I hear you, but as someone who was at Disneyland over the weekend, any kind of guest consideration would be appreciated. I anticipated weather related issues at the park, but not the level of unpreparedness we found. Naturally, outdoor rides would close, but indoor ones would shut down unexpectedly as well. There were a handful of cast members trying to rise to the occasion, but so many of them seemed to be huddled under overhangs alongside paying guests. The cherry was closing the park early, which I do understand but it felt like adding insult to injury for those of us who were trying to tough it out. The prospect of the park seeming any kind of apologetic for the circumstances crossed my mind, but as far fetched and humorous.
I'm sure they didn't do a 100% perfect job with handling the weather/day, but it's far from unheard of for Amusement/Theme Parks to close early because of extreme or unusual weather situations. Usually the people who do come that day are able to enjoy quiet parks with short lines; if that didn't happen at Disneyland, it's probably because the higher proportion of indoor rides meant that people stuck around than would have if they were at a park like Magic Mountain, where there's truly almost nothing to do if things have to shut down for storms. Given the unique circumstances of the last weekend, I can't entirely blame the park for closing early, so long as this remains the exception and not the rule when adverse weather happens.
For me, a park just up and closing because of weather (Knott's) is less commendable than a park that tried to stay open and offer something for people who wanted to go.
No park in the universe is going to lower their ticket prices because of weather. And they aren't generally going to straight-up close for weather unless it's going to be the apocalypse outside (generally in the Midwest, this would generally be blizzards or intense snow). Although it wasn't
just an ordinary rain storm, I've never seen a park just decide not to open because of rain, other than Knott's this last weekend. Maybe if there was flooding and the park was damaged after the fact, necessitating repair work and so on, sure, but it's not something they would generally do pre-emptively.
We know that reliability has been a mess since reopening regardless of weather conditions, so I would not blame any ride downtime issues for indoor attrations on the weather.
DLR could probably do more to deal with rain/weather, but that could be extended to SoCal as a whole. There's nothing I'm aware of that points to DLR being uniquely bad at dealing with outdoor weather within the area. If anything, they have a decided advantage over places like SFMM or Knott's by sheer virtue of having many more indoor attractions. And they opened, something that at least one competitor chose not to do.

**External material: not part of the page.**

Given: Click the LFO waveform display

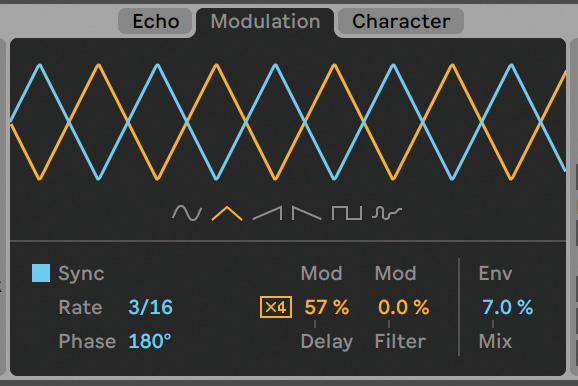Looking at the screenshot, I should coord(288,122).
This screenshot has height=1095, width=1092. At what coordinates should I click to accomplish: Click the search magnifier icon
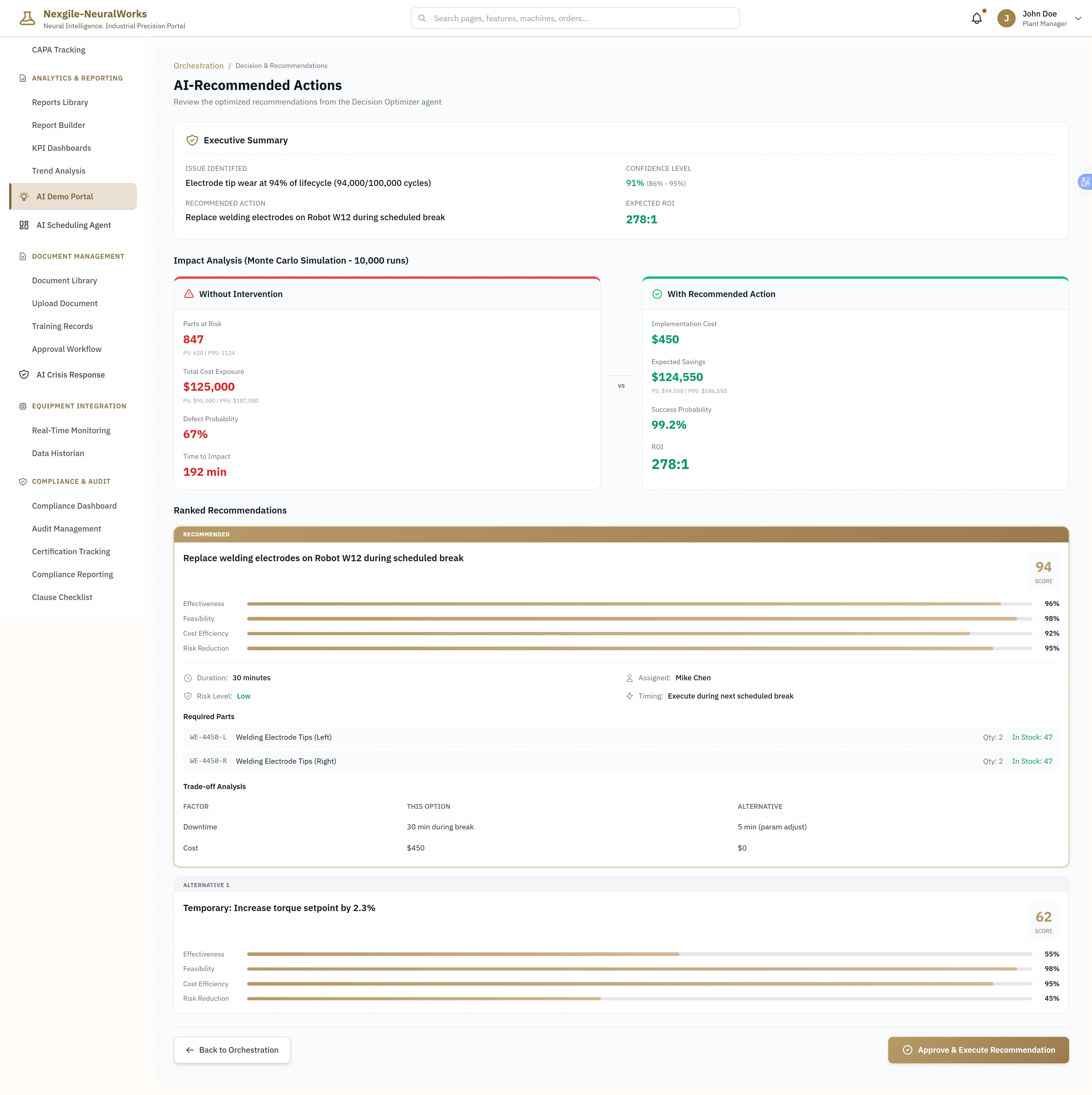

Cast Members huddling under cover...I'm not sure what they were expected to do here. I can't say I blame them for looking for cover unless they were explicitly needed in the moment to be out dealing with the weather conditions or byproducts that happened as a result.
In other parts of the country, where severe weather is a more frequent occurance, people either choose to not go on days where severe weather is supposed to happen, or they know going in that it's not going to be a perfect day, but decide to make the best of it all the same. No one in that situation goes and then is mad that the weather that was advertised did indeed occur, and park operation was affected-they anticipate it and if by lucky chance it doesn't happen, then hey, it's an added bonus.
While I wasn't there on the ground, I do not get the impression that Disneyland did anything uniquely wrong or unfair in this situation given the exceptional circumstances that occured.